Schon die ersten tastenden Versuche in dieser Richtung (auf die «Neuorganisierung des Friedens») erweisen den illusorischen Charakter, die faktische Nichtexistenz dessen, was sich «Friedensfront» oder gar «demokratische Friedensfront» nennt. Ebenso wie diese Versuche auch als durchaus fraglich erscheinen lassen, ob ein künftiger Krieg die «dynamischen» Staaten Italien und Deutschland in einer gemeinsamen Front findet; – ob es nicht schließlich einem dieser beiden Partner gelingen wird, seine Partnerschaft rentabel zu verkaufen.

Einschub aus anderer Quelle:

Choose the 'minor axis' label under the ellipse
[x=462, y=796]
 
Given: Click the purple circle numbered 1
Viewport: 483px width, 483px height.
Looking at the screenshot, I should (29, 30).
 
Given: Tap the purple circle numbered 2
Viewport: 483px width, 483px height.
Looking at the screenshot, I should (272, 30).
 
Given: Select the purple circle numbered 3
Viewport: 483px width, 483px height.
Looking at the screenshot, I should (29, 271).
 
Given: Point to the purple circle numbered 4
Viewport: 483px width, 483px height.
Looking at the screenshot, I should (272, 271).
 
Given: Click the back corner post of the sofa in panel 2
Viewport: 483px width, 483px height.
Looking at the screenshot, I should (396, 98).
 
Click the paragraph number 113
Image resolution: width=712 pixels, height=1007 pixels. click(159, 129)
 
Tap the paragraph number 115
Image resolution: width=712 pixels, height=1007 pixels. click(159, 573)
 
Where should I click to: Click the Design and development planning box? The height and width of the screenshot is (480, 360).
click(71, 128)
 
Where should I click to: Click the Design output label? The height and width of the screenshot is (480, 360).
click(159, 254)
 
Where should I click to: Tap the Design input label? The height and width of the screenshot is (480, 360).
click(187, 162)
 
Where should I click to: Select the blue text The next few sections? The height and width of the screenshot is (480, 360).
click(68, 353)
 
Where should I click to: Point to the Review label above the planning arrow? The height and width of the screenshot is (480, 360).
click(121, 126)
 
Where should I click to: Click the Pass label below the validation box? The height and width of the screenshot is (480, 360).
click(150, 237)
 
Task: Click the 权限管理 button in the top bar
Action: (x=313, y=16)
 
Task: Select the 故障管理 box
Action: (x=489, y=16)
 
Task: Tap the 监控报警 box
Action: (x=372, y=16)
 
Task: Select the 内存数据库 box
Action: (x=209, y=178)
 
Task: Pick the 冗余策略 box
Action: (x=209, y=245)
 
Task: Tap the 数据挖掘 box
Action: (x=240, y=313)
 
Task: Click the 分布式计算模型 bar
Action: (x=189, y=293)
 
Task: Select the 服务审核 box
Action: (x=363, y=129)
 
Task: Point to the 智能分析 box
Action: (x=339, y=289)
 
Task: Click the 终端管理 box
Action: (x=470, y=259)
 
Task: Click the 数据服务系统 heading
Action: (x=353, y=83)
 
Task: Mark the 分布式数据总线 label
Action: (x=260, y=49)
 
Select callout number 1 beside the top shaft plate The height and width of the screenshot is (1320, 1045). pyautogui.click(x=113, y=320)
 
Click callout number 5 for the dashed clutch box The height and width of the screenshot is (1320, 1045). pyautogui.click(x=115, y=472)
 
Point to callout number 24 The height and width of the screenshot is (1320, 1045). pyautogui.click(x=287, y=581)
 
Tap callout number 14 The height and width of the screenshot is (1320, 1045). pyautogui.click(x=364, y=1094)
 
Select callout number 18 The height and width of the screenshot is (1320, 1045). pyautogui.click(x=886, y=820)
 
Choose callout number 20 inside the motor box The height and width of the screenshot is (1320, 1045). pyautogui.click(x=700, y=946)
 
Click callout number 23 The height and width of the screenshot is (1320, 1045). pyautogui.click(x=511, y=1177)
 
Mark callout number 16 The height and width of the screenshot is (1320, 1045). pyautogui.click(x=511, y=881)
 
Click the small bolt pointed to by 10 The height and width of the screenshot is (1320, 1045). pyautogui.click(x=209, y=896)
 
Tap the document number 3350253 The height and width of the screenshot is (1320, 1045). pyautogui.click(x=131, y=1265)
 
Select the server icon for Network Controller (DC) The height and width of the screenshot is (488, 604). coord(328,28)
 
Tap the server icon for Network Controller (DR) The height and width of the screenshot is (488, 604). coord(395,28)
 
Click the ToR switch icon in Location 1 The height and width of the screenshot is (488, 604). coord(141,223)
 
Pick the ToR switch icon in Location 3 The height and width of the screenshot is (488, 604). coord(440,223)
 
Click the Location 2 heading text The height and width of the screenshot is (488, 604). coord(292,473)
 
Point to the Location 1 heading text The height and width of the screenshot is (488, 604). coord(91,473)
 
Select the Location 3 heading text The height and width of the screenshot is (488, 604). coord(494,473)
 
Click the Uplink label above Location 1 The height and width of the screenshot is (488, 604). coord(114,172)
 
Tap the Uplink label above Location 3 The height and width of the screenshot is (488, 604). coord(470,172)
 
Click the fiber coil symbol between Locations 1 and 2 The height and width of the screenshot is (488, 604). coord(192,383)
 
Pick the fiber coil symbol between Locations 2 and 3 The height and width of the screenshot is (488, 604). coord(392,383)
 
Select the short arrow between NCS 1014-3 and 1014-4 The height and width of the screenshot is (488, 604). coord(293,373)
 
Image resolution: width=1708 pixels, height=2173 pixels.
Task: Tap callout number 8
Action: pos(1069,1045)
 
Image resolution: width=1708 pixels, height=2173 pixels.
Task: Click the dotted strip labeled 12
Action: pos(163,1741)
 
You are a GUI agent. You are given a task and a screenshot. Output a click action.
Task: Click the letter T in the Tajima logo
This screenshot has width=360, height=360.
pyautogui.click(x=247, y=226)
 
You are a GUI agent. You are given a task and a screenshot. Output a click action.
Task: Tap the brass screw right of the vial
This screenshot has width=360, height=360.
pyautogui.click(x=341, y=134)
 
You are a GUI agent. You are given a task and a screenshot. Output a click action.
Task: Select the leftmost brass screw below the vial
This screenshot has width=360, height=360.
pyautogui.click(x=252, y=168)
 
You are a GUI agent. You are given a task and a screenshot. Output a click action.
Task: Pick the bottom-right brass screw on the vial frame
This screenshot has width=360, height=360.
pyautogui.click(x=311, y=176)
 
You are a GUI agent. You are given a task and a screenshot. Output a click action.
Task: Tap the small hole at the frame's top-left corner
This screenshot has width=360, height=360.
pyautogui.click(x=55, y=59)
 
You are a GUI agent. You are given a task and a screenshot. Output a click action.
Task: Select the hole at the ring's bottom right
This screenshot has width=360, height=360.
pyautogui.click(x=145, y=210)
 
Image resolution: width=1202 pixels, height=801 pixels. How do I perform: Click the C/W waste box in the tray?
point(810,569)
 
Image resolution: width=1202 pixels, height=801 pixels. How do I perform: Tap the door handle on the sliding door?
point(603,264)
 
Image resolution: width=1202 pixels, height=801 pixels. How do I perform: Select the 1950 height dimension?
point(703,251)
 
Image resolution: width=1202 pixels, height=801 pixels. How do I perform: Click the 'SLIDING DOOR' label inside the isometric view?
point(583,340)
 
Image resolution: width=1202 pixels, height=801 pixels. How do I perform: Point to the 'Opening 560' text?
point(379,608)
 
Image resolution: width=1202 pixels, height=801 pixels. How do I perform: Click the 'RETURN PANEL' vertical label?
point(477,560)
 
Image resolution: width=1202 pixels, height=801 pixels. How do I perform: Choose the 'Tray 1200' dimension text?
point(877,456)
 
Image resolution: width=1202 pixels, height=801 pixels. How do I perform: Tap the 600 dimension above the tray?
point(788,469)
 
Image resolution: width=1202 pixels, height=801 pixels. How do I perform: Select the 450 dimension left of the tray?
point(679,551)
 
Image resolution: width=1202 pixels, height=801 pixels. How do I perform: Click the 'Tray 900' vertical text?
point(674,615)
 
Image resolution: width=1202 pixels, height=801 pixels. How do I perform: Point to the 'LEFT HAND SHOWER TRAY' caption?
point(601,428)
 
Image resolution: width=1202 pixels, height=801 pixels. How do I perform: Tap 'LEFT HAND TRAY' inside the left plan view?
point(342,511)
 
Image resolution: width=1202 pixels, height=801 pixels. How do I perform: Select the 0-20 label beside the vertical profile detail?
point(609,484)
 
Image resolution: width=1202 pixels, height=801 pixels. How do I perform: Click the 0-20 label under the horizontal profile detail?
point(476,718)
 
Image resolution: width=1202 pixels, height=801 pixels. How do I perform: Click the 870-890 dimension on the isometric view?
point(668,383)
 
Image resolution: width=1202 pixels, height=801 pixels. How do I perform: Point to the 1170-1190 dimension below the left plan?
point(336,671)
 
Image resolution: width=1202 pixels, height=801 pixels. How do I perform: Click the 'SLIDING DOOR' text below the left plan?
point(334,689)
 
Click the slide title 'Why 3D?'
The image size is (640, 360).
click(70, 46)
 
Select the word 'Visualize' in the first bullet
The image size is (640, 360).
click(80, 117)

Ein sogenannter «dynamischer» Staat ist ein bei der Aufteilung der Welt zu kurz gekommener Staat, dessen Hunger die anderen Staaten und insbesondere die gesättigten imperialistischen Räuber bedroht. Selbst für den Fall, dass sich diese gesättigten Imperialismen in einer gemeinsamen Front gegen die hungrigen zusammenfinden, würde es sich eben um keine Friedensfront handeln, die irgendwelchen kleinbürgerlichen Idealen dient, sondern um eine Kriegskoalition zur Verteidigung des Raubgutes, das aus dem letzten Weltkrieg stammt. Indessen wird es in einem künftigen Krieg nicht um die Erhaltung des Status quo gehen, sondern um die Neuaufteilung der Welt.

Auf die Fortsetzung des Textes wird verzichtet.